Albania was kind of Europe's leftout. It was basically ignored by European news. Its cars and semi-trucks were seldom seen on European highways. It never got invited to the best parties. A gentle, sixteen-year-old boy in Greece was the only Albunny I'd ever met. My only inspiration for going there was "tiagorelvao" on travelpod.com, a hitchhiker who wrote of the Albundi's: "Pessoas 5 estrelas" (5-star people). I expected to find a country of one-and-a-half million people, people who'd never heard of expressways or international companies, gentle people who farmed and cooked and sat around.
"This is AWESOME!" said British Alex, one of four young road-trippers who took me into Albania in their van.

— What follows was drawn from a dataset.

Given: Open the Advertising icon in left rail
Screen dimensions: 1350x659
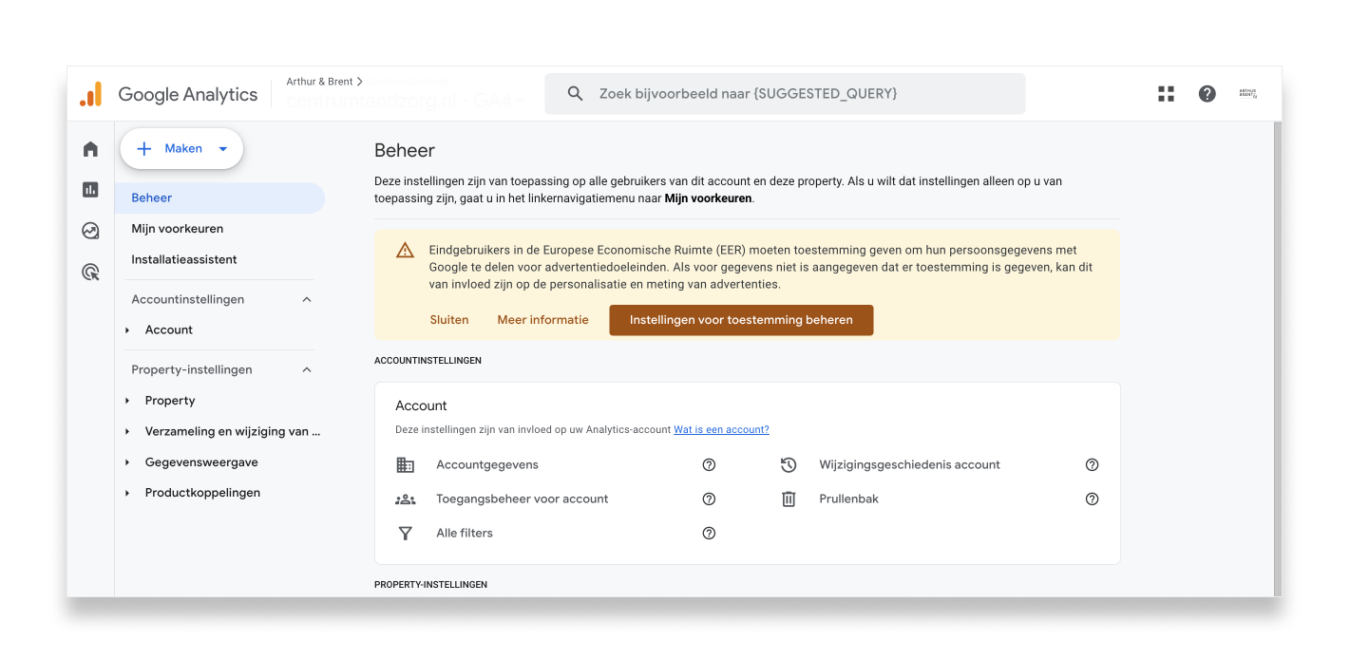Looking at the screenshot, I should pyautogui.click(x=91, y=272).
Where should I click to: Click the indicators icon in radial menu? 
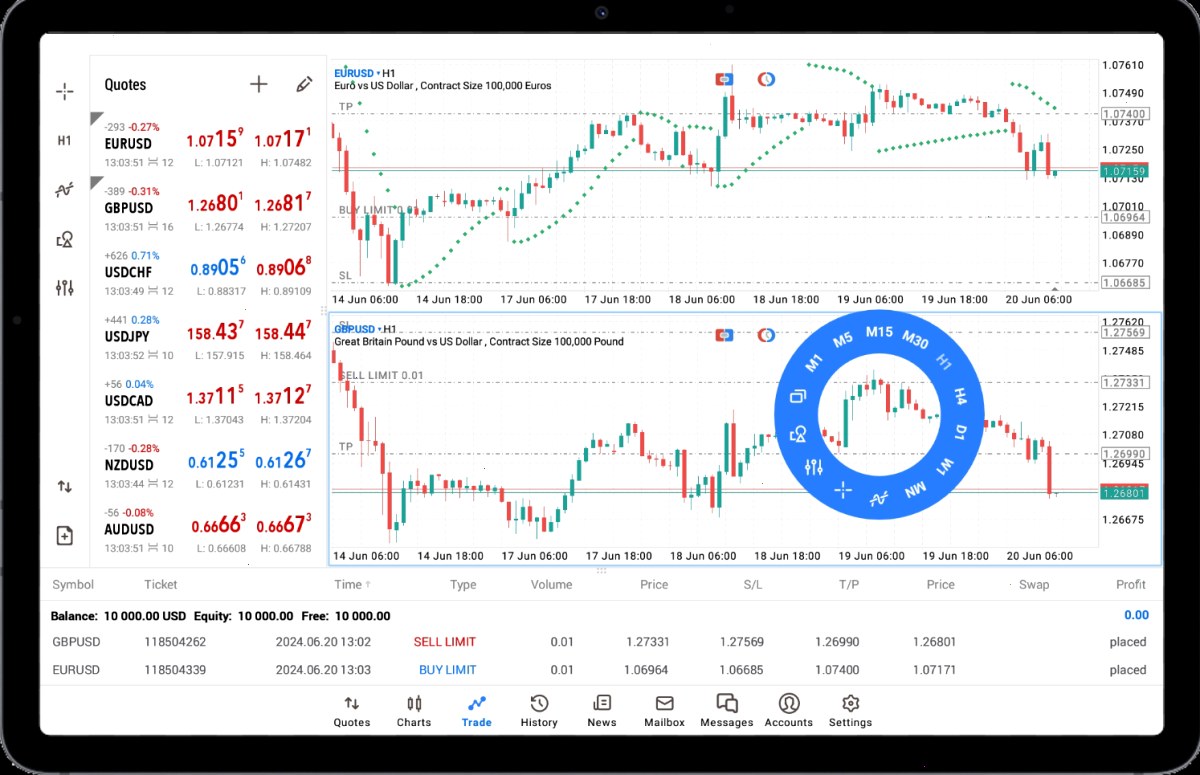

"This is eerie," said Canadian Courtney. "This place is creeping me out."
At first, Albania was as different as I'd expected it to be. Our lumpy road drove through eerie, violet dusk. We passed rural an ancient stone temple; rural homes; neighbors helping each other pull a farm vehicle out of the ditch; and a giant lake bordered by bright crops on our side, dark mountains on the other. We drove through a northern city this Saturday evening, and its streets and wide esplanades and an amusement park were so full of pedestrians it seemed the whole city was taking a walk. "Wow, this is great," said American Ian. "They have such a community." "The New" was causing me to smile so gluttonously it seemed "Life" would only allow a person a few moments so happy.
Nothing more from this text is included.